DIRECTIONS
Output the full listing exactly as written, with no pictures in it.

DATA FOR PROCESSING

**********

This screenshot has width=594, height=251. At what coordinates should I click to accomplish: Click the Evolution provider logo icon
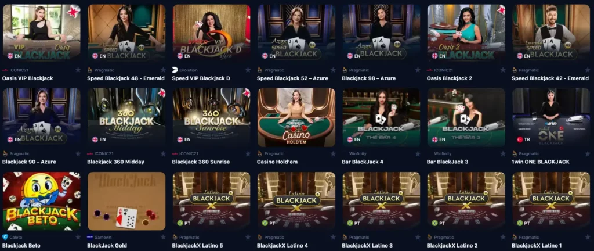click(x=175, y=70)
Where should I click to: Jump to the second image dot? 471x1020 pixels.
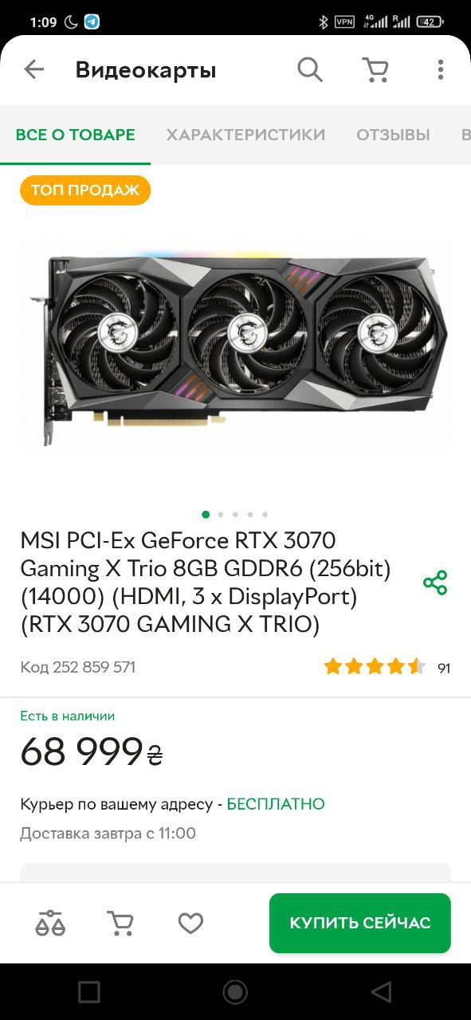tap(221, 515)
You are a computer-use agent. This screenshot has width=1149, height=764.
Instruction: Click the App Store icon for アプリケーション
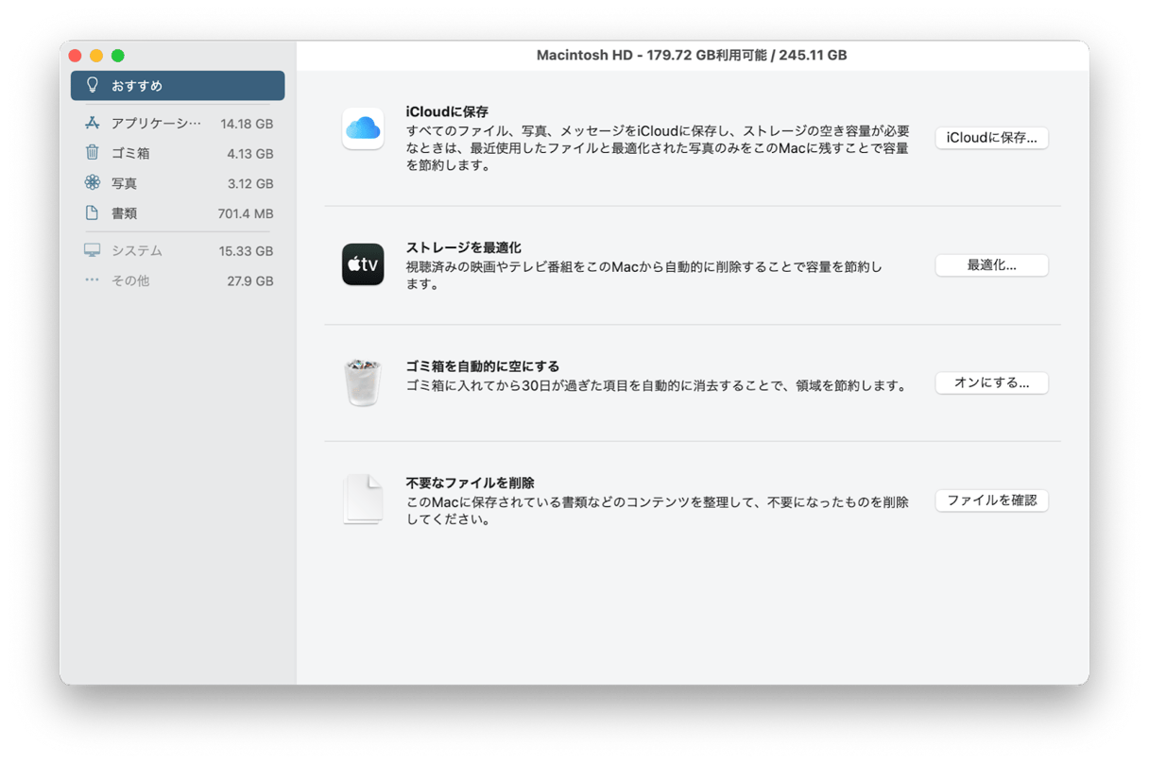pos(92,123)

**********

RESPONSE
This screenshot has width=594, height=251. At what coordinates should I click to accomplish: Click the Evolution provider logo icon
click(x=175, y=70)
Where should I click to: Jump to the second image dot? 471x1020 pixels.
tap(221, 515)
You are a computer-use agent. This screenshot has width=1149, height=764.
Instruction: Click the App Store icon for アプリケーション
pos(92,123)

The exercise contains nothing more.